Could you output each line of the data that follows exactly?

□ □ □ □ □ □ □

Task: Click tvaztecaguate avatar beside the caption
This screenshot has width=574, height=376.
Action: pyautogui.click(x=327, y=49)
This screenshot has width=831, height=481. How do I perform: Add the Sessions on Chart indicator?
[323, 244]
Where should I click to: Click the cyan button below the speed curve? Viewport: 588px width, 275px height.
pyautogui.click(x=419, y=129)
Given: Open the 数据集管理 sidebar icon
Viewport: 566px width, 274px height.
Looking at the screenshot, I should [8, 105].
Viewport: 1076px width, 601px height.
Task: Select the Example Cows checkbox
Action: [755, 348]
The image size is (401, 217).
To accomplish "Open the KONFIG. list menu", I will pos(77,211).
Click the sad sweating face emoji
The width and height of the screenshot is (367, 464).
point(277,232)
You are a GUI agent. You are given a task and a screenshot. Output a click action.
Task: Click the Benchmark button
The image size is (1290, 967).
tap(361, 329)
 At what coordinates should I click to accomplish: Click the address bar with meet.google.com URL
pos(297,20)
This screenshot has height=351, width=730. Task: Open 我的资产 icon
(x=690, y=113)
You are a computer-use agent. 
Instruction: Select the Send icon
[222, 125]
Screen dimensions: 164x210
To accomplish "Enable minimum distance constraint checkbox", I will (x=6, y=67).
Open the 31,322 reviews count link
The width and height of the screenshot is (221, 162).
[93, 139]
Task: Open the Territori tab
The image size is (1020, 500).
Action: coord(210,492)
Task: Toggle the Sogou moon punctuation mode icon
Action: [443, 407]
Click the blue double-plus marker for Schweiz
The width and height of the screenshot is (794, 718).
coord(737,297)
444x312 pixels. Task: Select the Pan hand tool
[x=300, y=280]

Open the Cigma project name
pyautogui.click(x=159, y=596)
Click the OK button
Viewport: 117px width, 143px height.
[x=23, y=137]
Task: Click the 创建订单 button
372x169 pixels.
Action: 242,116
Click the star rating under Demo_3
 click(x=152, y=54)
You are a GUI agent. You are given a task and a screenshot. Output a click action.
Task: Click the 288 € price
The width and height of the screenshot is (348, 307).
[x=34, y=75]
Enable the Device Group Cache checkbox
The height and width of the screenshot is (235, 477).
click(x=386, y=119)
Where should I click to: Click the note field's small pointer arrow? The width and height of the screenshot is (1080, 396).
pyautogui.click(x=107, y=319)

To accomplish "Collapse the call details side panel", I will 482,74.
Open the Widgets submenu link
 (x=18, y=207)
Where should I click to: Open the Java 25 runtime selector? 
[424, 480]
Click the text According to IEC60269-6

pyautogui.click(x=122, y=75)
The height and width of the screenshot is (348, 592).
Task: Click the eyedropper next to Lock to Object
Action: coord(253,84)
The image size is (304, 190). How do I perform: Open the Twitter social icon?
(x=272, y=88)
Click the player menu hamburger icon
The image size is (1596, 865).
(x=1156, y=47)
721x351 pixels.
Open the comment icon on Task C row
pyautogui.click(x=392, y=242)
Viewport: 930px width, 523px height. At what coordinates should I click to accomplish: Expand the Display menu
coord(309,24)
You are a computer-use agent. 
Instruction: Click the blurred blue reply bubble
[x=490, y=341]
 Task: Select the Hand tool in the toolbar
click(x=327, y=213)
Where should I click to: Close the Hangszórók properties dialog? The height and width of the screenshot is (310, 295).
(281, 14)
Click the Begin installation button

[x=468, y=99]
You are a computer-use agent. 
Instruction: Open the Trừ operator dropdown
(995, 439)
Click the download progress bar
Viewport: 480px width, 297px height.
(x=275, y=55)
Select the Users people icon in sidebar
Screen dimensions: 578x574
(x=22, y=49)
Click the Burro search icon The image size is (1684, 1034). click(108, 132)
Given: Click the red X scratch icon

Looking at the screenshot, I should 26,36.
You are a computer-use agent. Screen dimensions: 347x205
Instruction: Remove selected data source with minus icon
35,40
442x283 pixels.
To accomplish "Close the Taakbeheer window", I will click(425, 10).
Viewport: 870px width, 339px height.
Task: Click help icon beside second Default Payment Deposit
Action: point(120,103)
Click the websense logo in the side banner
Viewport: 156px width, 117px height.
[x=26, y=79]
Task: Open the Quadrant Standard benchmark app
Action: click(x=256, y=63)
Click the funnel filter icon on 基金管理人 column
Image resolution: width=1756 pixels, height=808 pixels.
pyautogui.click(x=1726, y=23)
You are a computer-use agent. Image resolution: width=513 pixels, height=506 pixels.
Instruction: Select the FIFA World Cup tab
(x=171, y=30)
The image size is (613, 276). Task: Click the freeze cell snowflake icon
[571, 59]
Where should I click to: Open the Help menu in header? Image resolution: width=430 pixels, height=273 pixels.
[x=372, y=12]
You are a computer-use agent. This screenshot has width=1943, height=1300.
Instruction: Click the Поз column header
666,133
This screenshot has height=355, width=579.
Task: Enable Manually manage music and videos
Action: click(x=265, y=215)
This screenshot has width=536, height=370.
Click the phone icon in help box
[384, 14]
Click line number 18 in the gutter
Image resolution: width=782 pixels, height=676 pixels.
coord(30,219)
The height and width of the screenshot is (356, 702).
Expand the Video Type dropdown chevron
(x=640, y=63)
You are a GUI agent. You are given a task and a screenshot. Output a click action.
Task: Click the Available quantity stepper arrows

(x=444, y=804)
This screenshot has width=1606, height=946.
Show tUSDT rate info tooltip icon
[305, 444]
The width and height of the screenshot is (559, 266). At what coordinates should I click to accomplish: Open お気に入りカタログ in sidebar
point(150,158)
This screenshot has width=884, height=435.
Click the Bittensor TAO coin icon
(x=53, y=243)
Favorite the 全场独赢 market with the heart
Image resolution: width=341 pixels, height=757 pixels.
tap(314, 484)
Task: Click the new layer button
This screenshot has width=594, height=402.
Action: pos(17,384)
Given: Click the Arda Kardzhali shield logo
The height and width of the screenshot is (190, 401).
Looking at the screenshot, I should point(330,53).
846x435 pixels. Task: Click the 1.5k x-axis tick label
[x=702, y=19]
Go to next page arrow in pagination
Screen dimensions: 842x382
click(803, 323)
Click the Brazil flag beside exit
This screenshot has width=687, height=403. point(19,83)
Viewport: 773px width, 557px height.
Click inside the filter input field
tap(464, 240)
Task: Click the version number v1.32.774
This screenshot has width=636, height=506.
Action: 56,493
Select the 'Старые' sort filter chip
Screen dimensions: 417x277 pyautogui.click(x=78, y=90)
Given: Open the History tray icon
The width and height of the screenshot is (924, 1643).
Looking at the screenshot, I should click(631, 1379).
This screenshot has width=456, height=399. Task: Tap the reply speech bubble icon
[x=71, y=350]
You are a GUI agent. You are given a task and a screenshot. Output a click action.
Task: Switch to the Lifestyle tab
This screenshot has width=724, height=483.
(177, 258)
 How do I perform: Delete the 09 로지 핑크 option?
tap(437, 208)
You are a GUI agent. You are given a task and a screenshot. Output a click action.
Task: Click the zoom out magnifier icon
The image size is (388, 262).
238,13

□ □ □ □ □ □ □

» **RESULT OF THE TASK**:
Task: Click tvaztecaguate avatar beside the caption
This screenshot has width=574, height=376.
Action: pyautogui.click(x=327, y=49)
This screenshot has width=831, height=481. How do I perform: Add the Sessions on Chart indicator?
[323, 244]
Where should I click to: Click the cyan button below the speed curve? Viewport: 588px width, 275px height.
pyautogui.click(x=419, y=129)
Given: Open the 数据集管理 sidebar icon
Viewport: 566px width, 274px height.
Looking at the screenshot, I should [8, 105].
Viewport: 1076px width, 601px height.
Task: Select the Example Cows checkbox
Action: [755, 348]
The image size is (401, 217).
To accomplish "Open the KONFIG. list menu", I will pos(77,211).
Click the sad sweating face emoji
The width and height of the screenshot is (367, 464).
point(277,232)
You are a GUI agent. You are given a task and a screenshot. Output a click action.
Task: Click the Benchmark button
The image size is (1290, 967).
tap(361, 329)
 At what coordinates should I click to accomplish: Click the address bar with meet.google.com URL
pos(297,20)
This screenshot has height=351, width=730. Task: Open 我的资产 icon
(x=690, y=113)
You are a computer-use agent. 
Instruction: Select the Send icon
[222, 125]
Screen dimensions: 164x210
To accomplish "Enable minimum distance constraint checkbox", I will (x=6, y=67).
Open the 31,322 reviews count link
The width and height of the screenshot is (221, 162).
[93, 139]
Task: Open the Territori tab
The image size is (1020, 500).
Action: coord(210,492)
Task: Toggle the Sogou moon punctuation mode icon
Action: [443, 407]
Click the blue double-plus marker for Schweiz
The width and height of the screenshot is (794, 718).
coord(737,297)
444x312 pixels. Task: Select the Pan hand tool
[x=300, y=280]

Open the Cigma project name
pyautogui.click(x=159, y=596)
Click the OK button
Viewport: 117px width, 143px height.
[x=23, y=137]
Task: Click the 创建订单 button
372x169 pixels.
Action: 242,116
Click the star rating under Demo_3
 click(x=152, y=54)
You are a GUI agent. You are given a task and a screenshot. Output a click action.
Task: Click the 288 € price
The width and height of the screenshot is (348, 307).
[x=34, y=75]
Enable the Device Group Cache checkbox
The height and width of the screenshot is (235, 477).
click(x=386, y=119)
Where should I click to: Click the note field's small pointer arrow? The width and height of the screenshot is (1080, 396).
pyautogui.click(x=107, y=319)

To accomplish "Collapse the call details side panel", I will 482,74.
Open the Widgets submenu link
 (x=18, y=207)
Where should I click to: Open the Java 25 runtime selector? 
[424, 480]
Click the text According to IEC60269-6

pyautogui.click(x=122, y=75)
The height and width of the screenshot is (348, 592).
Task: Click the eyedropper next to Lock to Object
Action: coord(253,84)
The image size is (304, 190). How do I perform: Open the Twitter social icon?
(x=272, y=88)
Click the player menu hamburger icon
The image size is (1596, 865).
(x=1156, y=47)
721x351 pixels.
Open the comment icon on Task C row
pyautogui.click(x=392, y=242)
Viewport: 930px width, 523px height. At what coordinates should I click to accomplish: Expand the Display menu
coord(309,24)
You are a computer-use agent. 
Instruction: Click the blurred blue reply bubble
[x=490, y=341]
 Task: Select the Hand tool in the toolbar
click(x=327, y=213)
Where should I click to: Close the Hangszórók properties dialog? The height and width of the screenshot is (310, 295).
(281, 14)
Click the Begin installation button

[x=468, y=99]
You are a computer-use agent. 
Instruction: Open the Trừ operator dropdown
(995, 439)
Click the download progress bar
Viewport: 480px width, 297px height.
(x=275, y=55)
Select the Users people icon in sidebar
Screen dimensions: 578x574
(x=22, y=49)
Click the Burro search icon The image size is (1684, 1034). click(108, 132)
Given: Click the red X scratch icon

Looking at the screenshot, I should 26,36.
You are a computer-use agent. Screen dimensions: 347x205
Instruction: Remove selected data source with minus icon
35,40
442x283 pixels.
To accomplish "Close the Taakbeheer window", I will click(425, 10).
Viewport: 870px width, 339px height.
Task: Click help icon beside second Default Payment Deposit
Action: point(120,103)
Click the websense logo in the side banner
Viewport: 156px width, 117px height.
[x=26, y=79]
Task: Open the Quadrant Standard benchmark app
Action: click(x=256, y=63)
Click the funnel filter icon on 基金管理人 column
Image resolution: width=1756 pixels, height=808 pixels.
pyautogui.click(x=1726, y=23)
You are a computer-use agent. Image resolution: width=513 pixels, height=506 pixels.
Instruction: Select the FIFA World Cup tab
(x=171, y=30)
The image size is (613, 276). Task: Click the freeze cell snowflake icon
[571, 59]
Where should I click to: Open the Help menu in header? Image resolution: width=430 pixels, height=273 pixels.
[x=372, y=12]
You are a computer-use agent. This screenshot has width=1943, height=1300.
Instruction: Click the Поз column header
666,133
This screenshot has height=355, width=579.
Task: Enable Manually manage music and videos
Action: click(x=265, y=215)
This screenshot has width=536, height=370.
Click the phone icon in help box
[384, 14]
Click line number 18 in the gutter
Image resolution: width=782 pixels, height=676 pixels.
coord(30,219)
The height and width of the screenshot is (356, 702).
Expand the Video Type dropdown chevron
(x=640, y=63)
You are a GUI agent. You are given a task and a screenshot. Output a click action.
Task: Click the Available quantity stepper arrows

(x=444, y=804)
This screenshot has width=1606, height=946.
Show tUSDT rate info tooltip icon
[305, 444]
The width and height of the screenshot is (559, 266). At what coordinates should I click to accomplish: Open お気に入りカタログ in sidebar
point(150,158)
This screenshot has width=884, height=435.
Click the Bittensor TAO coin icon
(x=53, y=243)
Favorite the 全场独赢 market with the heart
Image resolution: width=341 pixels, height=757 pixels.
tap(314, 484)
Task: Click the new layer button
This screenshot has width=594, height=402.
Action: pos(17,384)
Given: Click the Arda Kardzhali shield logo
The height and width of the screenshot is (190, 401).
Looking at the screenshot, I should point(330,53).
846x435 pixels. Task: Click the 1.5k x-axis tick label
[x=702, y=19]
Go to next page arrow in pagination
Screen dimensions: 842x382
click(803, 323)
Click the Brazil flag beside exit
This screenshot has width=687, height=403. point(19,83)
Viewport: 773px width, 557px height.
Click inside the filter input field
tap(464, 240)
Task: Click the version number v1.32.774
This screenshot has width=636, height=506.
Action: 56,493
Select the 'Старые' sort filter chip
Screen dimensions: 417x277 pyautogui.click(x=78, y=90)
Given: Open the History tray icon
The width and height of the screenshot is (924, 1643).
Looking at the screenshot, I should click(631, 1379).
This screenshot has width=456, height=399. Task: Tap the reply speech bubble icon
[x=71, y=350]
You are a GUI agent. You are given a task and a screenshot. Output a click action.
Task: Switch to the Lifestyle tab
This screenshot has width=724, height=483.
(177, 258)
 How do I perform: Delete the 09 로지 핑크 option?
tap(437, 208)
You are a GUI agent. You are given a task and a screenshot. Output a click action.
Task: Click the zoom out magnifier icon
The image size is (388, 262).
238,13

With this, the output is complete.